Ewan McGregor reprises his role as the charismatic Renton. The opening scene unapologetically pays homage to the iconic original opening sequence, except this time instead of pounding the pavements as a havoc-wreaking, heroin-addicted delinquent, a 2017 audience sees a buffer, more refined Renton ‘come up’ from incessant exercise on a treadmill only to ‘come down’ emphatically in a dramatic fall.
All but the affable Spud have kicked their heroin addictions to the kerb. Sick Boy AKA Simon now runs an extortion business alongside his self-described “girlfriend” Veronika who instead maintains the relationship is strictly commercial. Francis Begbie (Robert Carlyle), incarcerated for 20 years on a murder charge, decides to act and escapes from captivity in typical overtly grotesque, Begbian fashion.
Spud (Ewen Bremner), whose story grows to become the film’s emotional epicentre, is still seen to be grappling with his heroin addiction and his estranged wife and son typify this. Previously free-spirited, he much like his companions are at ends with this middle-aged, unrewarding life and sees his inability to look after his loved ones as the final blow.
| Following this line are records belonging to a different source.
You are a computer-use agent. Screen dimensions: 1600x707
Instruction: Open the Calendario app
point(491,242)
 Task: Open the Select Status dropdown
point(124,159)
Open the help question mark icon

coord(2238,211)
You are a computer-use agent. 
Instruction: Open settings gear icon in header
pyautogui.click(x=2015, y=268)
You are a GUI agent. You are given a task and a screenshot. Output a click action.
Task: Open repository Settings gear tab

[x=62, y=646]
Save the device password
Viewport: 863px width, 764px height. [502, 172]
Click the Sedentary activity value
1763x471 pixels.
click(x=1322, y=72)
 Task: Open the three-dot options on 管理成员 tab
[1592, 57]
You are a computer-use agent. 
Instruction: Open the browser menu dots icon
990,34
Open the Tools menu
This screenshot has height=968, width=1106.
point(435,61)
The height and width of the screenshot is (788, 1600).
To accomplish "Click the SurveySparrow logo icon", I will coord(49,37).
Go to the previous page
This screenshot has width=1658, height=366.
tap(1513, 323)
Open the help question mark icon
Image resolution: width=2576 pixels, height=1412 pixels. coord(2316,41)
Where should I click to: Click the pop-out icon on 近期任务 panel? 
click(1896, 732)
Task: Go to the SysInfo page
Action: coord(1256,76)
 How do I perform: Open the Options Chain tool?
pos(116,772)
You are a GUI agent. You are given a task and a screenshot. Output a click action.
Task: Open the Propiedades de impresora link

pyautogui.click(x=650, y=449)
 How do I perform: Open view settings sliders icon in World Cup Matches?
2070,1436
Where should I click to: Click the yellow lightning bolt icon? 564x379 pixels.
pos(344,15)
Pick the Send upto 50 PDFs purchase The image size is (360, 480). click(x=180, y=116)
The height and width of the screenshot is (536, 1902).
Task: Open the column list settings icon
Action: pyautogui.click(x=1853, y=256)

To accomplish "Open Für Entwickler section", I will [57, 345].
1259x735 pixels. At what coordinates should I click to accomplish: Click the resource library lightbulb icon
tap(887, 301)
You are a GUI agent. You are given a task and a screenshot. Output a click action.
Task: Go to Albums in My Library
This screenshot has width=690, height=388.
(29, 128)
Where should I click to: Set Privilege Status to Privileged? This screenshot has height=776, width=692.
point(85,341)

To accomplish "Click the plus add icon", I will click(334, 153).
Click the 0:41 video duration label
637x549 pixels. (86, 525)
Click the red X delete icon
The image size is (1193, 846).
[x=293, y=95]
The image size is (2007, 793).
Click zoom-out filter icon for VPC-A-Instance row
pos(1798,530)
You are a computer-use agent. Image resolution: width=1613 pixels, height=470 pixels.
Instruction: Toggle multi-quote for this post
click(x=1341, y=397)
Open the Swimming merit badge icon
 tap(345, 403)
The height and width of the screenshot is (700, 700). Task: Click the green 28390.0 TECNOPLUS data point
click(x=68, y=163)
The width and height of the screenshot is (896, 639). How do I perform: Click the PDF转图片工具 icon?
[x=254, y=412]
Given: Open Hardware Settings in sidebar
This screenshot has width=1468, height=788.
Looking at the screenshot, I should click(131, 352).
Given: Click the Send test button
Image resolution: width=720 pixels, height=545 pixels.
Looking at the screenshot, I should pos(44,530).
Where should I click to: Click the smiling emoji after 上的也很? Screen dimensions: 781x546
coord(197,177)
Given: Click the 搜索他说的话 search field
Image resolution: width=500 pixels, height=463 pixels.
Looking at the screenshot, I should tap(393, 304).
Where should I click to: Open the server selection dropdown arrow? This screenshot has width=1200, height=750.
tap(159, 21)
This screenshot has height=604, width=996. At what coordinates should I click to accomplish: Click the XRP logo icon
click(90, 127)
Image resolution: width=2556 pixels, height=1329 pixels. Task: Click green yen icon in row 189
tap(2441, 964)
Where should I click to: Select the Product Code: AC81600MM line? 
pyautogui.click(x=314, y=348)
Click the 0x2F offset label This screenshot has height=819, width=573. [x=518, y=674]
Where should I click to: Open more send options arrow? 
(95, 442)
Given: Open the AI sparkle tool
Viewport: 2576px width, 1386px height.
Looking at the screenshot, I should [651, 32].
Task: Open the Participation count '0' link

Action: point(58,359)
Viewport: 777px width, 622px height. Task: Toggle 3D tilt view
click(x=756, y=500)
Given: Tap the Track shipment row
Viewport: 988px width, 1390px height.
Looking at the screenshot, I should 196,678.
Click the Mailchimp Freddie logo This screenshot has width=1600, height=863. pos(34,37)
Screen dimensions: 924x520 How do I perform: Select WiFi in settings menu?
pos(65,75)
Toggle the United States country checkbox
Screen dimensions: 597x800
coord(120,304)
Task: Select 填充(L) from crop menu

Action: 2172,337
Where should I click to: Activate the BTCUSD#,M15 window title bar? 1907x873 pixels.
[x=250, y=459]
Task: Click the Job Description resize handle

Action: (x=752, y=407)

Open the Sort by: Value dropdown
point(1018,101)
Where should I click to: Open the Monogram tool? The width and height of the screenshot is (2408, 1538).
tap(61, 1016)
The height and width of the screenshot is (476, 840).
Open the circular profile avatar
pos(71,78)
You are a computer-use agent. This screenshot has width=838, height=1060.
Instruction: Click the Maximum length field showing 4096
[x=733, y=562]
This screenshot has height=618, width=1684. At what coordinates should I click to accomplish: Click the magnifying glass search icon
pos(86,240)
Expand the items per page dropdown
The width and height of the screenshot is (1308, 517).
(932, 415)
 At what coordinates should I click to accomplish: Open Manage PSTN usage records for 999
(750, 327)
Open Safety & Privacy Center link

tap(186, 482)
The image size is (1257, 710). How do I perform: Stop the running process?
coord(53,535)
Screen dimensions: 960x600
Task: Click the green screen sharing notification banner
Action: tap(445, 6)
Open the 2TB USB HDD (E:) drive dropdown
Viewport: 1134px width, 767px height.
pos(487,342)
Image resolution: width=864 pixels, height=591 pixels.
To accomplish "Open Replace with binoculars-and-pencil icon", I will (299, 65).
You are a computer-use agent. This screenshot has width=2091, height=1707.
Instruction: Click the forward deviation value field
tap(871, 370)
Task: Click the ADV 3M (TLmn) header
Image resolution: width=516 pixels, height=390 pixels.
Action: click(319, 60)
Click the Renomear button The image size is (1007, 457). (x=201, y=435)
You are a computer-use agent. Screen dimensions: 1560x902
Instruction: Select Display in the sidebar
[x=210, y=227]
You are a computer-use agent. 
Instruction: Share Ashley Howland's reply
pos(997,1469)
He attempts to commit suicide only for the messianic (or coincidental) return of Renton who saves his life in a scene only these sardonic characters can make comical and endearing. Begbie, to his horror, comes to realise his beloved son has no penchant for underworld endeavours and leaves him questioning himself as a father.
T2 is as much about the future as past, as glaringly as it threads in nostalgia. Renton had begun a new life in Amsterdam, attaining the normality he seeked 20 years previous in the form of a wife and steady nine-to-five employment in a small retail business. His abrupt return (unsatisfactorily teased out or explained) is the result of a breakdown with his marriage and he emotively visits his widowed father in his childhood home and embarks upon reuniting with his old friends.
The acting merits are there, with Jonny Lee Miller highly impressive in his commanding return as Sick Boy. Boyle imbues T2 with vintage British dry wit and cynical humour permeate throughout. The loyalist pub scene had cinemagoers in stitches, possibly even a contender for highlight of the movie. What this sequel lacks is a clear narrative to detach itself suitably from its iconic predecessor. Visually and aurally bashful, its plotline lacks some focus and its nostalgia, however enjoyable for a fan of the original, can be somewhat overbearing.
T2 climaxes suddenly with the blood-thirsty Begbie seeking to avenge Renton for stealing the drug loot 20 years previous. He has no qualms over Renton’s fate. Spud, inspired by his losses and by Veronika’s (Sick Boy’s partner-in-crime and later, Renton’s secret lover) encouragements begins to write his own stories. Short, colloquial etchings on his wall, each representing a memory of his and his friend’s pasts. The lovingly humorous, heart-breaking, tale of Spud ends heroically as he saves Renton and Simon from the psychopathic, revengeful Begbie.
Many heralded Boyle’s 1996 effort as a candid, witty, and masterful depiction of an unsung, unseen segment of post-Thatcher society. It took a vital, honest snapshot of 1990’s contemporary Britain and Scotland and this follow up was anticipated to do similarly but arguably does so only momentarily in Renton’s 2017 ‘choose life’ monologue. A fiercely conveyed reflection of the word as he sees it today, “choose Snapchat”, “choose Instagram”, “choose slut-shaming”.
Any lacklustre aspects of this follow-up are subdued by strong performances and a strong aesthetic and nostalgic appeal. What sometimes feels like a lazy caper is also an emotion-rich, colourful, thought-provoking meditation on middle-aged life and memories. The final scene which shows Renton re-enter his room, carefully play an old favourite (Iggy Pop’s ‘Lust for Life’) on his dusty record player and dance without inhibition, ends T2 on an uplifting note: we don’t necessarily need to ‘grow up’.